恩納村漁業協同組合は1998年からサンゴの養殖を開始し、金属支持台の上にミニサンゴ群落を育ててきました。2003年には養殖サンゴを海に戻すことに成功し、現在までに2.74ヘクタールの面積に104,687群体のサンゴを移植しています。2023年には沖縄科学技術大学院大学(OIST)が世界初のゲノム研究を活用したサンゴ保全プロジェクトを開始しました。

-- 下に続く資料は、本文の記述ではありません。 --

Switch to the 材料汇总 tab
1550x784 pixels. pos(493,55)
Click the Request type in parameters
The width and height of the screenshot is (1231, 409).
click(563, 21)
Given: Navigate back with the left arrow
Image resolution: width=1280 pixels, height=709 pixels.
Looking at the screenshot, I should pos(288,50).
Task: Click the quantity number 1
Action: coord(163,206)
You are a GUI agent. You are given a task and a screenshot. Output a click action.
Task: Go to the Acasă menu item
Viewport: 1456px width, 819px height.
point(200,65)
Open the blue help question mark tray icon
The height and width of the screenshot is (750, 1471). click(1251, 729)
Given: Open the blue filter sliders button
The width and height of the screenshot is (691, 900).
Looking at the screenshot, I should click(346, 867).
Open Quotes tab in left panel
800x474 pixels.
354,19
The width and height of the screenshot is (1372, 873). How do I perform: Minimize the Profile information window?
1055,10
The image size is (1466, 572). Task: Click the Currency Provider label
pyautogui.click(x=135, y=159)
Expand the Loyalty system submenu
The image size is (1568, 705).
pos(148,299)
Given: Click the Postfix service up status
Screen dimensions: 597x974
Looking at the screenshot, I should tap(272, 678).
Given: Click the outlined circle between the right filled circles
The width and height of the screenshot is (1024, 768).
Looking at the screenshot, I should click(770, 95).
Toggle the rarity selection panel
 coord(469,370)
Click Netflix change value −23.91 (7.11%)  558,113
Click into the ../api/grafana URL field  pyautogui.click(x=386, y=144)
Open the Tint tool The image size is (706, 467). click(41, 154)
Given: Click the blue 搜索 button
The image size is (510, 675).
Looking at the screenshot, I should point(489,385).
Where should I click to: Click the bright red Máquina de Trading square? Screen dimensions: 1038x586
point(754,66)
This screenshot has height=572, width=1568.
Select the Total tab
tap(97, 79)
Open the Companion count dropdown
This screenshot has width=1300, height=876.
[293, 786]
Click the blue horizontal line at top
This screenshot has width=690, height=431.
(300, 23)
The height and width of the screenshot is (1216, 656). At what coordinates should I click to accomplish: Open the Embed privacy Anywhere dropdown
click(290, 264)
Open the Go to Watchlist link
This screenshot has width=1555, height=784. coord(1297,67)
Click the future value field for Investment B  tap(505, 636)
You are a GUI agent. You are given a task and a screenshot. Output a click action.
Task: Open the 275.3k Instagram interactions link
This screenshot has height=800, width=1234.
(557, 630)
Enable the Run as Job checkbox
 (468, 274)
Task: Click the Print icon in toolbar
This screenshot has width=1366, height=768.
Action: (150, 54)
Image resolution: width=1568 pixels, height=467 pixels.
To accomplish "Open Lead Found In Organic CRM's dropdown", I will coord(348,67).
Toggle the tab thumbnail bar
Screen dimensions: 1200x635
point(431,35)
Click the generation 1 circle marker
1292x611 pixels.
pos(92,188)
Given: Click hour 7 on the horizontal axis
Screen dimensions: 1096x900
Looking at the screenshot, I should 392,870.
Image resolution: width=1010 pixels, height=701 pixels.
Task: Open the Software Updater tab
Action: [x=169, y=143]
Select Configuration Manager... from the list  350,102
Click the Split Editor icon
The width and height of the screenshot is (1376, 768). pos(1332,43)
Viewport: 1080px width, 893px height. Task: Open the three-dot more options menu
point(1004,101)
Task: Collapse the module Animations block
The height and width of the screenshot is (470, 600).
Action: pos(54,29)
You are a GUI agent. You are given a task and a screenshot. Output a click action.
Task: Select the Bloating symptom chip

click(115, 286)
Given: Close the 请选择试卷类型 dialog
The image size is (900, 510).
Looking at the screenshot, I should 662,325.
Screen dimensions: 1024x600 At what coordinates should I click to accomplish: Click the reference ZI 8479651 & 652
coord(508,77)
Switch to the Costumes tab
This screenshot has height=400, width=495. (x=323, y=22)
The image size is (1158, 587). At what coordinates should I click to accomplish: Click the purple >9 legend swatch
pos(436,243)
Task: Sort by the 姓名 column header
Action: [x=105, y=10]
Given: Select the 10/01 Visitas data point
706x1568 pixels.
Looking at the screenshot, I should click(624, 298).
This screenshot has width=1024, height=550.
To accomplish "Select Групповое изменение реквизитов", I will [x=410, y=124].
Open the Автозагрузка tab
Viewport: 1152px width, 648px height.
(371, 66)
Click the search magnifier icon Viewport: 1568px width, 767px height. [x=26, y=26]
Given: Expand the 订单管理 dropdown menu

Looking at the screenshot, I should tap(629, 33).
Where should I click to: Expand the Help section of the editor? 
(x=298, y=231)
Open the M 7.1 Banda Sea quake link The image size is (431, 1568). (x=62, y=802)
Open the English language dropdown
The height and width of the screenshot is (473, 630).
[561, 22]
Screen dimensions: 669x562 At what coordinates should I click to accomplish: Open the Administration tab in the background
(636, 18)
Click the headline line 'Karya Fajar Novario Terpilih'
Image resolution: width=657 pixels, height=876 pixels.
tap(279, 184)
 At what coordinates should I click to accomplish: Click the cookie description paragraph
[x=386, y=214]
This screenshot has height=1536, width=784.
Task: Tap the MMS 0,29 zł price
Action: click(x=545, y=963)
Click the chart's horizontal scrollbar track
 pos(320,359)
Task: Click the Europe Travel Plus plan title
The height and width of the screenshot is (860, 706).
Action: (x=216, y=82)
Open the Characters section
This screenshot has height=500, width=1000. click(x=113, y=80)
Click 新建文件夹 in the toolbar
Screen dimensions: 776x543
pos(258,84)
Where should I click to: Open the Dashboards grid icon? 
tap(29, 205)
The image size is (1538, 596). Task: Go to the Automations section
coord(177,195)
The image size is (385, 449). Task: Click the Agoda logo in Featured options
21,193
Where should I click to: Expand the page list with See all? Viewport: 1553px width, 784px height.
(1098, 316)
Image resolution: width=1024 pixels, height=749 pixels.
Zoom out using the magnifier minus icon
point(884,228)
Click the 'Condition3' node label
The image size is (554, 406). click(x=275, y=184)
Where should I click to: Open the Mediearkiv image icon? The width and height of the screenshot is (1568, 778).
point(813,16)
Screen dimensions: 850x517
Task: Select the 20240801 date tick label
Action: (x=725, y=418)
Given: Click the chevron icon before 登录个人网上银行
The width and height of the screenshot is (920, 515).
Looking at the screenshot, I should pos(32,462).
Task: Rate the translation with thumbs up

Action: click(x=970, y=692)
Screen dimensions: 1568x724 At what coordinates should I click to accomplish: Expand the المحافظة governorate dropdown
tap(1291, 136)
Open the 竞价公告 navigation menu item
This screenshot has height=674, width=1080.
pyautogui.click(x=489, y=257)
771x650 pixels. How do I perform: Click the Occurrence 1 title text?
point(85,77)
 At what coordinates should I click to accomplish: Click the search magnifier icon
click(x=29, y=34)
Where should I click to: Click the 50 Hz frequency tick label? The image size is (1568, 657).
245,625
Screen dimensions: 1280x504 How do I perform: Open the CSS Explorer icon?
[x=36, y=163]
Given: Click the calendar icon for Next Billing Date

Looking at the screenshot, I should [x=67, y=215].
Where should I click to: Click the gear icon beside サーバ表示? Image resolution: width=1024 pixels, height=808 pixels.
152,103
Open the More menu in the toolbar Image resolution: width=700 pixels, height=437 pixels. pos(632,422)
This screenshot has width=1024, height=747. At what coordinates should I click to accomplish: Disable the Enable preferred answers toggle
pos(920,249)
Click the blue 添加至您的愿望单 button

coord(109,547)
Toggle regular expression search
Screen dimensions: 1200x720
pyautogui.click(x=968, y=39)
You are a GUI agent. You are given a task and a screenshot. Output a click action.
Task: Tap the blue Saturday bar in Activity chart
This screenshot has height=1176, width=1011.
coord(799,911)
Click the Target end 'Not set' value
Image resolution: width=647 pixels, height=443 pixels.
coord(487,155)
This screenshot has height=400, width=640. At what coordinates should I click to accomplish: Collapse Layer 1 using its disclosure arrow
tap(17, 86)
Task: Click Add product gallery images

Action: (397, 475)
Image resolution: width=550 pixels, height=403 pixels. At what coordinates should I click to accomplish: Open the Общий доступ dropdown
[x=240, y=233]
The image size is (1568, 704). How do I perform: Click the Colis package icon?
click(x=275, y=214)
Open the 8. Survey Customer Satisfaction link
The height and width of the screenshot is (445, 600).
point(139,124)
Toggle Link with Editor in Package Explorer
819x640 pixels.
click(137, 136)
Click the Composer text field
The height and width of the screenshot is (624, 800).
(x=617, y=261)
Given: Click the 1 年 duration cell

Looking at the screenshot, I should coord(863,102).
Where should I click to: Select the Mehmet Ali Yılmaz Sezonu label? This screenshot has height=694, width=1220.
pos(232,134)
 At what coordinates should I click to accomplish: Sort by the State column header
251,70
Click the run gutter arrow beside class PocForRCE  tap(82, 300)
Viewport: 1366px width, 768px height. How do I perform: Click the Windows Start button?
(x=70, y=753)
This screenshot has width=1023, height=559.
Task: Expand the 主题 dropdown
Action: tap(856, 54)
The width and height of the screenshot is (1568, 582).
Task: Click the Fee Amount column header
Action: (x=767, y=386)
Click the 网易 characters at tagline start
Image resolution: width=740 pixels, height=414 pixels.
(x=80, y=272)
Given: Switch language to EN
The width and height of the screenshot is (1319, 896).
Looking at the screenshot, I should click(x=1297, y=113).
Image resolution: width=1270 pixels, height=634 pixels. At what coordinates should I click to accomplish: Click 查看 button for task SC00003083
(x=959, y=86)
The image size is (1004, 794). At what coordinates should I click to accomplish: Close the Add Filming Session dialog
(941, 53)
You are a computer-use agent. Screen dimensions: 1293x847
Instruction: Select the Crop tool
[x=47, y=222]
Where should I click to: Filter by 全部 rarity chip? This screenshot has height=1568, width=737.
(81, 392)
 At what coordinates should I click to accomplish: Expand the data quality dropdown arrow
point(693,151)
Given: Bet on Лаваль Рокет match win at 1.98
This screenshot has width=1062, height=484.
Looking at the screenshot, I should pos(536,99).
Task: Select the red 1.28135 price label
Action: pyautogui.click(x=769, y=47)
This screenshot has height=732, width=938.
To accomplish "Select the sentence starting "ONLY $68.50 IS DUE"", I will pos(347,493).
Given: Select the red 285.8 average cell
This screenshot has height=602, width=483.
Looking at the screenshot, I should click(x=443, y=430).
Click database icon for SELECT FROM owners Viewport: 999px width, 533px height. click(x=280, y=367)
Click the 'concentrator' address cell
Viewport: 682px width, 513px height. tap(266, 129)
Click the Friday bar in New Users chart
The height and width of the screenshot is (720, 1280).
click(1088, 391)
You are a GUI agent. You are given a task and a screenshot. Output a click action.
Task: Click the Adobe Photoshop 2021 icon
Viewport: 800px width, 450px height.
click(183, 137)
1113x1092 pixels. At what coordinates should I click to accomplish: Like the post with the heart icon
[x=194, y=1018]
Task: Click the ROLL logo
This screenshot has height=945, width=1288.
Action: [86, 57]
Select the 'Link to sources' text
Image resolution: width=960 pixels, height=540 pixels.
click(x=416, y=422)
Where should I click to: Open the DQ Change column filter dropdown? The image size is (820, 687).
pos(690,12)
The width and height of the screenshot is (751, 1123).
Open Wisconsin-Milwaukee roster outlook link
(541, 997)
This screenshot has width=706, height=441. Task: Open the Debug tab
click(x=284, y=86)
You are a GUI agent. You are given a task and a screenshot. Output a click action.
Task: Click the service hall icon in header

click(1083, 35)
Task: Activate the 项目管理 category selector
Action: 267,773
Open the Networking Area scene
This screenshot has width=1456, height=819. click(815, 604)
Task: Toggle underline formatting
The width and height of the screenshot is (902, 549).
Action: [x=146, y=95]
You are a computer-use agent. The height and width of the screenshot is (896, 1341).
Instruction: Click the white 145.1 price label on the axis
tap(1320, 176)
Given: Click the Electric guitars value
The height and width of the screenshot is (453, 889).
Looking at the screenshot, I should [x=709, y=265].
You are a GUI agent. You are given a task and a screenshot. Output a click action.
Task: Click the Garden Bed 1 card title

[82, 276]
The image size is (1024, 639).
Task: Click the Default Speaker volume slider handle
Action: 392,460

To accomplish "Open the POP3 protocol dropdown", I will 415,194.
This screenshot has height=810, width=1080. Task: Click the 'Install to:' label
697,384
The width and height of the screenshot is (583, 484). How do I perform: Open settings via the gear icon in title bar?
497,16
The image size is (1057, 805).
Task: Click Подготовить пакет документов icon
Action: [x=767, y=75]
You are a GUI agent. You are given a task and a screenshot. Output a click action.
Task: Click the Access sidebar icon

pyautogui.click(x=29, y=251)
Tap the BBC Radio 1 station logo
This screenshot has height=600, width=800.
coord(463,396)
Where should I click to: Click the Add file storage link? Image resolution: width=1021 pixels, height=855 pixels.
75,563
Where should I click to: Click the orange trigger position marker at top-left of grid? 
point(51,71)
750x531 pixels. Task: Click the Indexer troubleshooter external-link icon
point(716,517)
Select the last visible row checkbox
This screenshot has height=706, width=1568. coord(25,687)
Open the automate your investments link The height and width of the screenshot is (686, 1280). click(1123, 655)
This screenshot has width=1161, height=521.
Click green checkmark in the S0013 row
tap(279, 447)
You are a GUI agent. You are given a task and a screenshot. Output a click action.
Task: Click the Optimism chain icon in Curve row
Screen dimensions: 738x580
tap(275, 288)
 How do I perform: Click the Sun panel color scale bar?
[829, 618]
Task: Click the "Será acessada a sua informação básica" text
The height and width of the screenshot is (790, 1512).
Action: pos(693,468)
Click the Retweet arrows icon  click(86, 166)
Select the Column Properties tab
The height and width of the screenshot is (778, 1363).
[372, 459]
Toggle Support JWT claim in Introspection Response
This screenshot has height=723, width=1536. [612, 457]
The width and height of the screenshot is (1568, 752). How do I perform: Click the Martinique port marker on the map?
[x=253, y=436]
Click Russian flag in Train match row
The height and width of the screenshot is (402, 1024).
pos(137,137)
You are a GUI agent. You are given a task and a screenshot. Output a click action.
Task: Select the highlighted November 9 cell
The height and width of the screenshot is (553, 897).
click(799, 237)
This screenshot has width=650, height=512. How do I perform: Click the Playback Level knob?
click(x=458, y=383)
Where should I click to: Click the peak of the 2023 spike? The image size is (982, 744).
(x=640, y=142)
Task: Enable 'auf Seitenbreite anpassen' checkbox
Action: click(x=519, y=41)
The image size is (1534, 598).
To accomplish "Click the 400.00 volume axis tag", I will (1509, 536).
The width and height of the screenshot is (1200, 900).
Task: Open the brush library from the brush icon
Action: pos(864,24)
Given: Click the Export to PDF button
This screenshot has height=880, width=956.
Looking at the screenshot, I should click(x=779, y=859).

リーフチェック沖縄はエコダイバー認定コースを運営し、サンゴ礁の健康モニタリングデータをグローバルネットワークに提供しています。

残波岬の夕日 - 読谷村の海岸から望む東シナ海の黄金色の夕焼け
残波岬の夕日。沖縄の自然を楽しみながら同時に守る旅が、次の世代にもこの風景を受け継ぐことにつながる

旅行者にもできることがあります。ビーチでは指定区域(クラゲ防止ネットの内側)でのみ泳ぎ、サンゴの上に立ったり触ったりしないでください。日焼け止めはサンゴに有害なオキシベンゾンを含まないリーフセーフ製品を使いましょう。ビーチクリーニング活動(ちゅらキッズなど)に参加すれば海岸清掃に貢献できます。やんばるでは指定トレイルのみを利用し、野生動物に餌を与えないでください。比地大滝(入場料大人500円、子供300円)と大石林山(入場料約1,200~2,500円)は入場時間が決まっていますので事前にご確認ください。